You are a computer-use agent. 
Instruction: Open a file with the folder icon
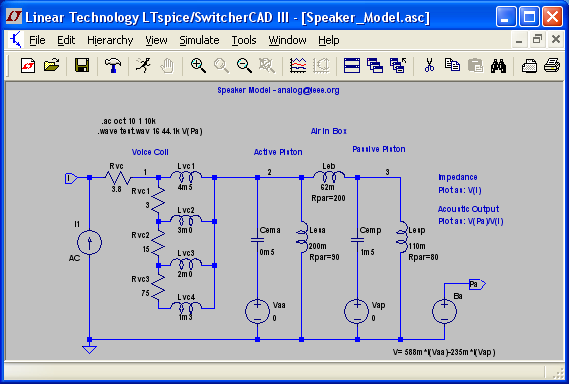pyautogui.click(x=52, y=66)
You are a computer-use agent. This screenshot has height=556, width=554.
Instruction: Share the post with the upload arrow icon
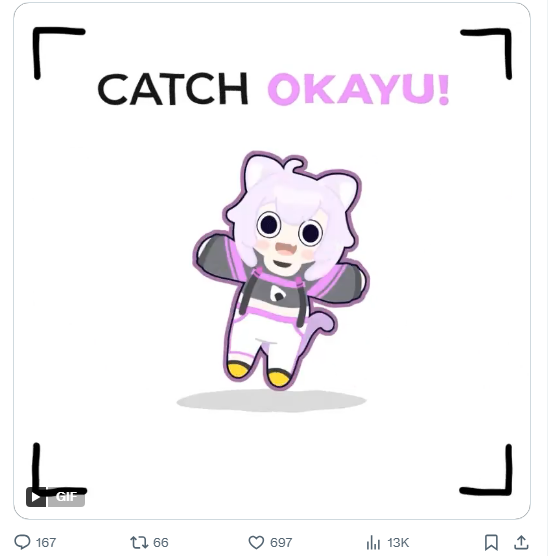(x=521, y=542)
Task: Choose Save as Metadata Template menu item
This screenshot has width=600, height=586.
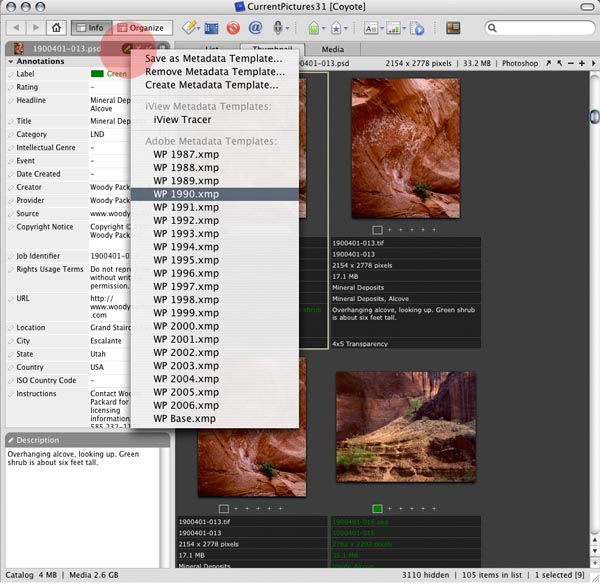Action: point(213,58)
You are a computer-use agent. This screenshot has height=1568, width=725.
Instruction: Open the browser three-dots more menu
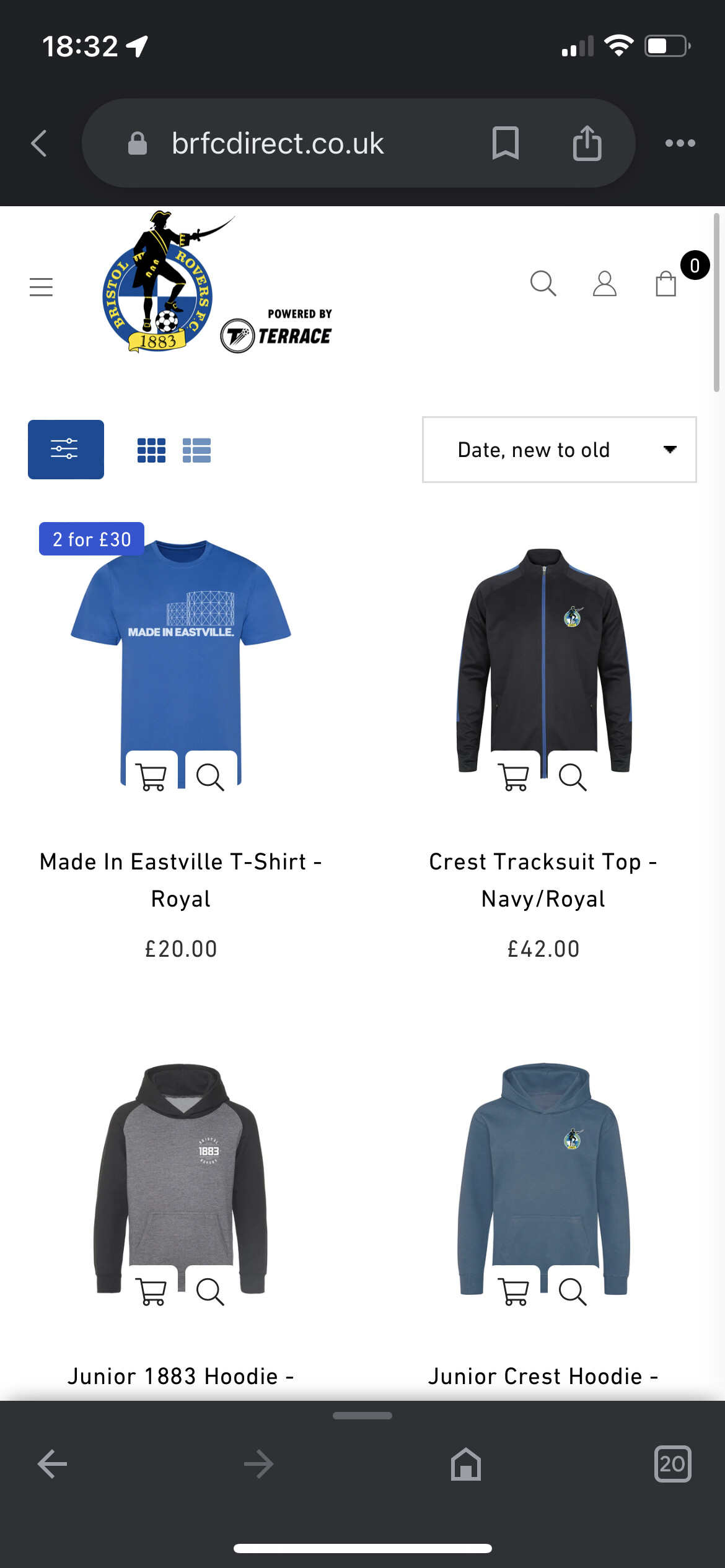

■ **EXERCISE DETAILS**
Every line from the one containing "This screenshot has width=600, height=586." to the final line of the records must be transcribed exactly, both ends included, with the pictures left out.

■ **PROBLEM SOLUTION**
This screenshot has width=600, height=586.
Action: point(213,58)
You are a computer-use agent. This screenshot has height=1568, width=725.
Instruction: Open the browser three-dots more menu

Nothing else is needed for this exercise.